In the data below, the copy begins at the line containing "This screenshot has width=879, height=715." and runs through the last line; repeat those lines exactly, minus the pictures.

[Pixel coordinate grounding data]
———

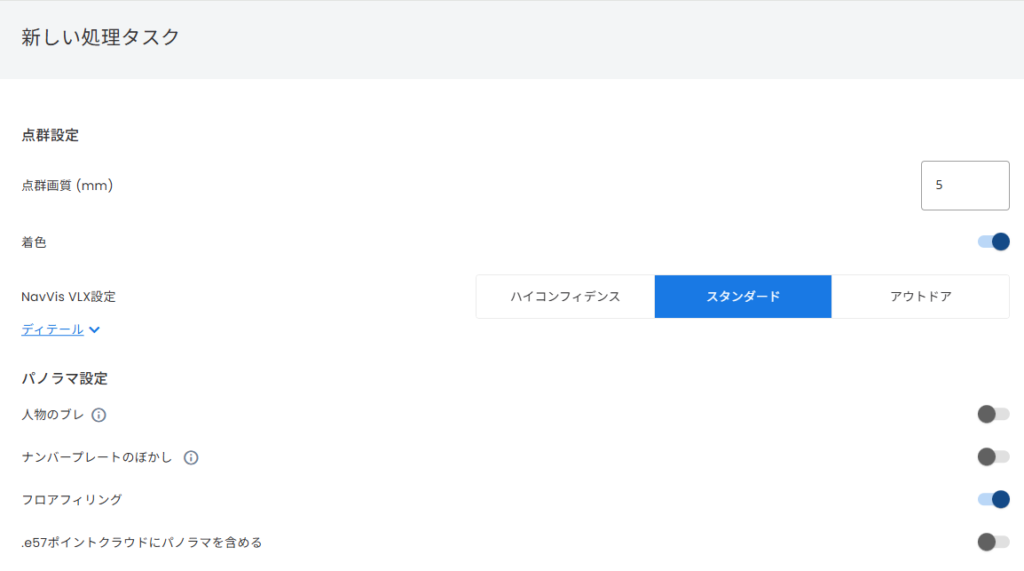The image size is (1024, 571).
Task: Click the info icon beside ナンバープレートのぼかし
Action: pyautogui.click(x=191, y=458)
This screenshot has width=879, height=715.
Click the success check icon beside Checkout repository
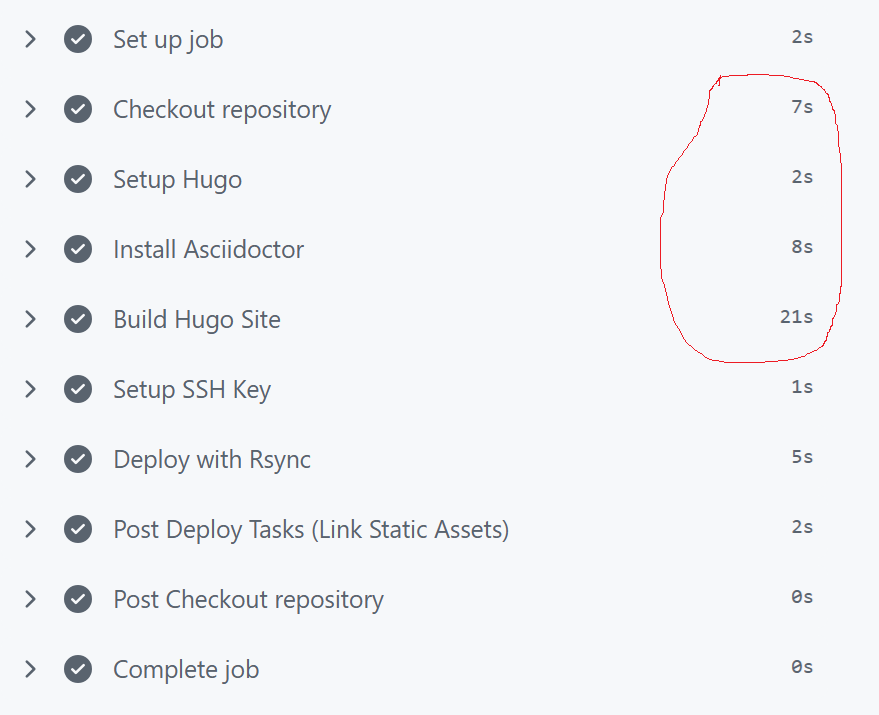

———

- **TASK SOLUTION**:
This screenshot has width=879, height=715.
Click the success check icon beside Checkout repository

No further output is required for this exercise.